▸ **Passage shown**:
====

Inflation remains the number-one enemy of a financially sound retirement, Rian le Roux, the head of economic research at Old Mutual Asset Managers, says.

Le Roux told the Personal Finance/ Old Mutual Retire Right seminars earlier this month that the effects of inflation on a financially secure retirement have been exacerbated, until recently, by increasing taxation, declining personal savings, recent poor investment returns and people retiring earlier and living longer.

In 1964 South Africans, on average, saved more than 12 percent of their after-tax earnings. Now we save less that 0.5 percent. This has been compounded by the fact that most South Africans' real income, after tax and the effect of inflation have been deducted, has not on average increased. Since 1967, on average, the percentage of the amount of tax paid from annual income has risen from just under seven percent to 14 percent.

Since 1996, investment markets have in many cases provided negative returns with, for example, the JSE financial industrial index providing a negative 1.6 percent after inflation.

Le Roux says if you do not save from the time you start earning and then retire early, you cannot expect to have a financially secure retirement. Individuals have to make a conscious effort to save more money if they are to withstand inflation and poor investment performance.

With inflation currently in the region of seven percent and assuming it stays at the same level, the real value of R10 000 will shrink by 65 percent to R3 500 in 15 years and by 83 percent to R1 700 over 25 years. At a 10 percent inflation rate, the real value of R10 000 will shrink by 80 percent to R2 000 in 15 years and by 93 percent to R700 in 25 years.

As a pensioner wishing to sustain an income of R10 000 a month, you will need capital of R1.5 million (assuming 10 percent investment returns and current tax rates). With an inflation rate of seven percent, to sustain your standard of living, your income will have to grow to R28 000 in 15 years and R57 000 in 25 years. This means your capital will have to increase to R4.2 million over 15 years and to R8.5 million over 25 years.

====

▸ **Record list**:
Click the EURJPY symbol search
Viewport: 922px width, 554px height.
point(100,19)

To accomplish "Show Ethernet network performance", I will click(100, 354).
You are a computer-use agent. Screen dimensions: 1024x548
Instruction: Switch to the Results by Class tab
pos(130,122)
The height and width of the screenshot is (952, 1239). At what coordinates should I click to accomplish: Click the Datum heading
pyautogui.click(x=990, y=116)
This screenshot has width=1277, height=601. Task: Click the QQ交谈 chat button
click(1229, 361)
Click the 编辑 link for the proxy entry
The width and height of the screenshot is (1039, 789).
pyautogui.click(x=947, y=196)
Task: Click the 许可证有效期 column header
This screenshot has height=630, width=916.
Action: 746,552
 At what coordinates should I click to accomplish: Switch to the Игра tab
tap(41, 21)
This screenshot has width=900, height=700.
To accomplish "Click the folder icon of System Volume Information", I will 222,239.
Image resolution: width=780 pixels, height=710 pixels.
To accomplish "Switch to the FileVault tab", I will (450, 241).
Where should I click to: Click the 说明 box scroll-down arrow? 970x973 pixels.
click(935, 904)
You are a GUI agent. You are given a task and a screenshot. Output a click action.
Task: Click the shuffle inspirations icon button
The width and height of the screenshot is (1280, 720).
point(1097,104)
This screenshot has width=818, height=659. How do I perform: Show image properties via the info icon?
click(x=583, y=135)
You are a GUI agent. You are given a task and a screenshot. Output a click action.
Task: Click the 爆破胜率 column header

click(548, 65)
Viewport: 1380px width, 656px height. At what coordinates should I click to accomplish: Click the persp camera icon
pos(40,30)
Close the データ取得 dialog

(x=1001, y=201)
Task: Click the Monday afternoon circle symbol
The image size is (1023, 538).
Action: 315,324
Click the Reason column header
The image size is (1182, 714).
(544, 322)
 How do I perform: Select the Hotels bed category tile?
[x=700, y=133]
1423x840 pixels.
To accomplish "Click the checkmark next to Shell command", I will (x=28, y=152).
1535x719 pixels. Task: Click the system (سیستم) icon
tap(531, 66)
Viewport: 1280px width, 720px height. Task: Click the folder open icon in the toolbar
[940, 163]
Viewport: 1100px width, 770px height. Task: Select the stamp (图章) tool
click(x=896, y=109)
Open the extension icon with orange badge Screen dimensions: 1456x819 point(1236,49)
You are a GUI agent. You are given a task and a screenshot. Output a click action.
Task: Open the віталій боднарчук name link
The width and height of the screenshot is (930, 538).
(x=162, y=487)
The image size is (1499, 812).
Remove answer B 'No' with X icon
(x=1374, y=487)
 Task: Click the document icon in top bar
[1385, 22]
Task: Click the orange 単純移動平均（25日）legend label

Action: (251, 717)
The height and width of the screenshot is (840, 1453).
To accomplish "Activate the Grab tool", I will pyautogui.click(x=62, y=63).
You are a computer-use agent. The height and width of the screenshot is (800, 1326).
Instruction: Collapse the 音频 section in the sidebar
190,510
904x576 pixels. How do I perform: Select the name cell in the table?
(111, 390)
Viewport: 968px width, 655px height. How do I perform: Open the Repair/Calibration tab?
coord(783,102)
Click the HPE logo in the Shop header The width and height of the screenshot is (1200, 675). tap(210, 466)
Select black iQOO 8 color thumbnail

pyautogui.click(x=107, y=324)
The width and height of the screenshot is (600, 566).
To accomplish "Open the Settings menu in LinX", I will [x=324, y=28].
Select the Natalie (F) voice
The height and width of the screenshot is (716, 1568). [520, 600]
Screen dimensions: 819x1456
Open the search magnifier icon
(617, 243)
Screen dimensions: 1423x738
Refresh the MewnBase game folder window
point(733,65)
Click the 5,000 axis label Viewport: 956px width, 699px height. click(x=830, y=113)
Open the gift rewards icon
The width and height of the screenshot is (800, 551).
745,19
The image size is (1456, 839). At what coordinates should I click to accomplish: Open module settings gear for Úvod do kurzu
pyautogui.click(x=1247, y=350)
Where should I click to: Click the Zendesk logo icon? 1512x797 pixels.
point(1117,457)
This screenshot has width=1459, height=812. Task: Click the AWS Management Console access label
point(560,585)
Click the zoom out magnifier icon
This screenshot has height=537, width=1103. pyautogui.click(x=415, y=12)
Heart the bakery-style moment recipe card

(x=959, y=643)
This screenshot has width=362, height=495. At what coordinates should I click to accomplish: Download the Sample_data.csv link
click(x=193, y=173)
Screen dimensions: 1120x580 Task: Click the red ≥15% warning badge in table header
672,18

====

▸ **Required tasks**:
1/ Please say whether each statement agrees with the passage on inflation and retirement, answering yes or no and quoting the words from it that decide the matter. (a) In 1964, South Africans on average saved more than 12 percent of their after-tax earnings. (b) At a 10 percent inflation rate, the real value of R10 000 falls to R2 000 over 25 years. (c) The R1.5 million of capital needed for an income of R10 000 a month assumes 7 percent investment returns.
2/ Resume the passage on inflation and retirement with a new paragraph that follows its final sentence.

▸ **In response**:
1/
(a) Yes: "In 1964 South Africans, on average, saved more than 12 percent of their after-tax earnings."
(b) No: "by 93 percent to R700 in 25 years."
(c) No: "(assuming 10 percent investment returns and current tax rates)"

2/
With an inflation rate of 10 percent, to sustain your standard of living, your current income of R10 000 a month will have to grow to R44 000 in 15 years and R120 000 in 25 years. This means your capital will have to increase to R6.6 million over 15 years and to R18 million over 25 years.

Le Roux says that you must realise that nobody else cares about your retirement. Employers are no longer willing to bear the burden of caring for pensioners. This was one of the main reasons why employers had encouraged employees to move from defined-benefit funds, where the risk lies with the employer, to defined-contribution funds, where the risk for a financially secure retirement lies with the employee. The government also faces too many other demands to provide meaningful old age benefits.

The biggest risks for all pensioners is that they save too little before retirement and that inflation will come streaming back, Le Roux says.

"Only early saving and proper planning can ensure a fairly care-free retirement. You must accumulate sufficient assets before you retire. This accumulation is a function of how much you save and the after-tax investment returns on your savings."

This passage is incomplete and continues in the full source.